Part 3 of 3: Applying Dentures
Step 1. Use a denture adhesive cream
To apply a denture adhesive cream, it is usually recommended that you apply 3-4 small circles of cream (about the size of a pencil eraser) on the upper and lower dentures before placing them in your mouth. Do not use more than this amount of adhesive so you can easily remove your dentures later. If the cream drips off the dentures after they've been placed, you've used too much cream.
Step 2. Try using an adhesive in powder form
Another option is to use an adhesive in powder form. Sprinkle a little powder on the upper and lower dentures before you put them in your mouth, and shake the dentures to spread the powder. Use the same amount of powder as powdered sugar sprinkled on top of the cake.

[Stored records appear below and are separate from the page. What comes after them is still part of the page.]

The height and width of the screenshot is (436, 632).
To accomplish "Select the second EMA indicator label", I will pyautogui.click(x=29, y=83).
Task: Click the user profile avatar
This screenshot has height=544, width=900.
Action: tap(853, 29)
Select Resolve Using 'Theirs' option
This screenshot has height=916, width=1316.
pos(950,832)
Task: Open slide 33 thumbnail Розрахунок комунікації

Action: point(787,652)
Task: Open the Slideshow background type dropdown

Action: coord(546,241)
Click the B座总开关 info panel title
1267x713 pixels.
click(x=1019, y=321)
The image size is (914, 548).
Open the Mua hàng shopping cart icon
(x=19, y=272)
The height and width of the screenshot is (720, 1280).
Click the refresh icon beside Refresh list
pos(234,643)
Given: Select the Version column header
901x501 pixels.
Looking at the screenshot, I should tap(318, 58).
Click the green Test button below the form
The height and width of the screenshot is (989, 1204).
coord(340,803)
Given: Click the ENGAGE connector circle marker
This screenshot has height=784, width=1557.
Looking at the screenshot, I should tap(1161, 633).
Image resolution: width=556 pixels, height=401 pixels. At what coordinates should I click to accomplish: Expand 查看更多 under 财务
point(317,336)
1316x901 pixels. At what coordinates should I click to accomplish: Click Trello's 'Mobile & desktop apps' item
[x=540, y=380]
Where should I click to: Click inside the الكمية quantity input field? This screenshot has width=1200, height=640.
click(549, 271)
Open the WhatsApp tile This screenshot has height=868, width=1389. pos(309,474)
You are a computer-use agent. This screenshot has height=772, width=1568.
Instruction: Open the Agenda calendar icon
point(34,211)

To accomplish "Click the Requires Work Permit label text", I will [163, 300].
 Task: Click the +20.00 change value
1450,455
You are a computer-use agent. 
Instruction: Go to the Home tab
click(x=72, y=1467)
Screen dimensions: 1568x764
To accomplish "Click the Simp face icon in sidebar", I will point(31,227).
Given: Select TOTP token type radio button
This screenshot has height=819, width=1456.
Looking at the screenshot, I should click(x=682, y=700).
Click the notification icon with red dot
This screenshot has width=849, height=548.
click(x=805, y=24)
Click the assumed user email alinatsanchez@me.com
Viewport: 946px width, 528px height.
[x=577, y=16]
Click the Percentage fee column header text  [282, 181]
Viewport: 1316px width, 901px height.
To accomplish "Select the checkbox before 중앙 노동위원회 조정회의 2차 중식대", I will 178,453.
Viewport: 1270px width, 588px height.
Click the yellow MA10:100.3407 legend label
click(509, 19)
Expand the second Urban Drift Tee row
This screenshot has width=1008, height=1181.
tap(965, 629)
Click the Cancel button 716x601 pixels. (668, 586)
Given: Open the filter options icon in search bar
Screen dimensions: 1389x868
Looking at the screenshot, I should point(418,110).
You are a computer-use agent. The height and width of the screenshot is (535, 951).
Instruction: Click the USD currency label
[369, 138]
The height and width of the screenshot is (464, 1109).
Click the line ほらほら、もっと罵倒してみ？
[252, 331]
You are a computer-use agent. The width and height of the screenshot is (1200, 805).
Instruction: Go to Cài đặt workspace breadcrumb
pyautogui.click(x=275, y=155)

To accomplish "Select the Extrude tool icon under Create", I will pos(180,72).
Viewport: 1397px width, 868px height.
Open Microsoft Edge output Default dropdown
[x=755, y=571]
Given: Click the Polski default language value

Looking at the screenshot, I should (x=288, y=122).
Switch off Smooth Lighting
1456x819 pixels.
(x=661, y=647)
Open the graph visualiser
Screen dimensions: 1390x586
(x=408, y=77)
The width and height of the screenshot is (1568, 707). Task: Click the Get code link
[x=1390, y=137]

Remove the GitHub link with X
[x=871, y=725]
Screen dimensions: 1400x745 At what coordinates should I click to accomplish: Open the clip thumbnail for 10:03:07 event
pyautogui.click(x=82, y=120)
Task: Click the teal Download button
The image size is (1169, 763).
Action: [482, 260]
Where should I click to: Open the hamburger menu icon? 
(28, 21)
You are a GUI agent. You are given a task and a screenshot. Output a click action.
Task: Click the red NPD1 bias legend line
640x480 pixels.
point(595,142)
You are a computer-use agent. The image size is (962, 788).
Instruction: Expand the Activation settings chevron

Step 3. Be careful when using dental adhesive
You will not get any additional benefit when you use more than the recommended amount of adhesive. Using more adhesive doesn't make the teeth stick together. So, follow the directions on the product packaging or the dentist's guide. Also, don't use dental adhesive more than once a day. Finally, adhesives should not be used to treat ill-fitting dentures. If your dentures don't feel right in your mouth, go to the dentist as soon as possible. If you no longer have teeth, the jawbone will erode over time. This makes the dentures ill-fitting in the mouth due to reduced support from the jawbone.
- Do not apply too much pressure to the brush or fingertips as this can irritate and damage the gums.
- Never remove the adhesive with a sharp object as this can damage the gums.
- Do not use adhesives containing zinc for long periods of time. Excessive and continuous use of zinc can cause serious health problems.